Service Authentication Configuration Code

Plugins.Add(new AuthFeature(() => new AuthUserSession(), new IAuthProvider[] {new BasicAuthProvider()}));
    var userRepository = new InMemoryAuthRepository();
    container.Register<IUserAuthRepository>(userRepository);

    string hash;
    string salt;

    new SaltedHash().GetHashAndSaltString(WebServiceSecurity.GetMasterPassword(), out hash, out salt);
userRepository.CreateUserAuth(new UserAuth
{
    Id = 1,
    UserName = *UserName*,
    PasswordHash = ******,
    Salt = ******,
    Roles = new List<string> { *Role* },
}, *Password*);

It is important to note that we only make one call to the web service method and both of these requests result as part of this single call

If anyone could assist or confirm that this is normal behavior, it would be very much appreciated.

Many thanks in advance

Simon

1
servicestack
Please update your question to include the raw HTTP Request / Responses from Fiddler as well as your AuthFeature registration that shows how you've registered BasicAuth. Also the code you used to configure the JsonServiceClient (with any passwords omitted).mythz
Hi - Apologies - Additional information as requested. Many thanks. SimonSimon Martin-Lemmon

1 Answers

3
votes

The first request fails because it's sending a non-Authenticated request to a protected Service, so the Service is correctly responding with a 401 UnAuthenticated to indicate this. The error response also indicates that the Service supports HTTP Basic Auth with the WWW-Authenticate: basic realm="/auth/basic" response header.

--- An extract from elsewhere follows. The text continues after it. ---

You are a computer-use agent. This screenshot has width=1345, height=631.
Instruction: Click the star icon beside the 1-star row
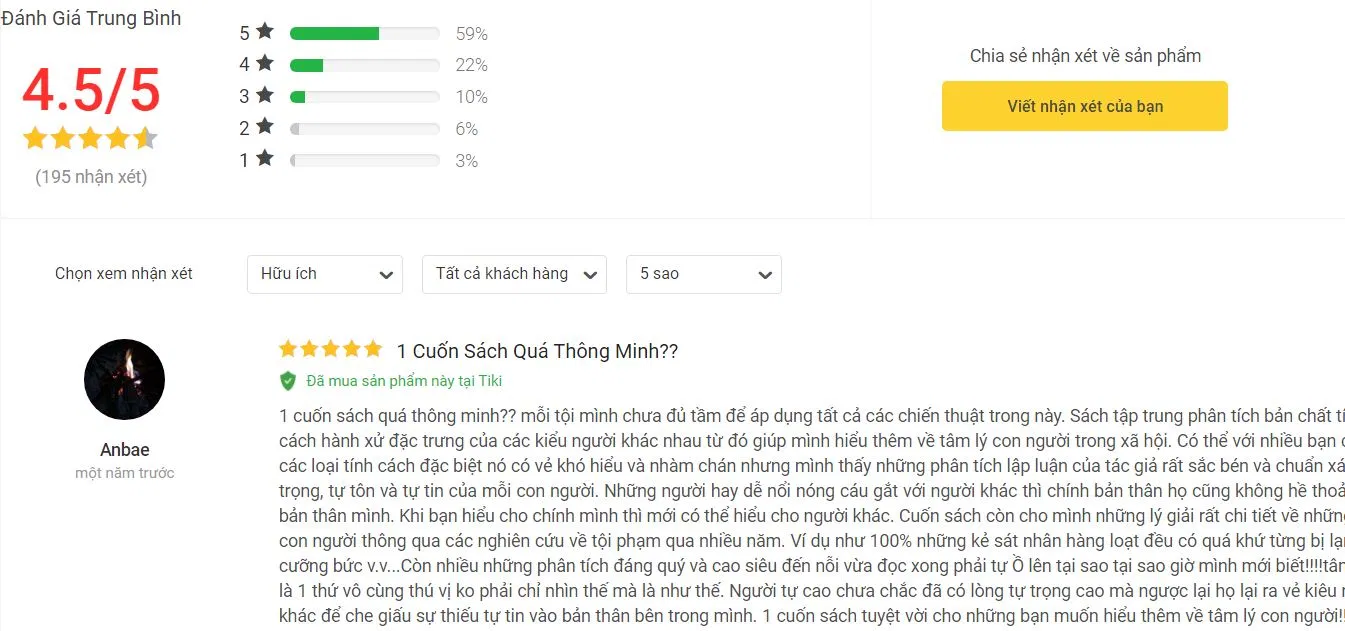tap(264, 160)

When the subsequent request is made it includes the Basic Auth info which can be seen in the HTTP Header Authorization: Basic d2Vic2VydmljZTpzdDNybDFuZw== which as it holds a valid UserName/Password, then succeeds.

You can skip the initial UnAuthenticated Request and Auth Challenge Response by always sending the Basic Auth Info with every request.

You can set the AlwaysSendBasicAuthHeader property to instruct ServiceStack's ServiceClients to always send the Basic Auth Info with every request, e.g:

client.AlwaysSendBasicAuthHeader = true;

You can find other Authentication examples using the ServiceStack ServiceClients in the ServiceClients AuthTests.cs.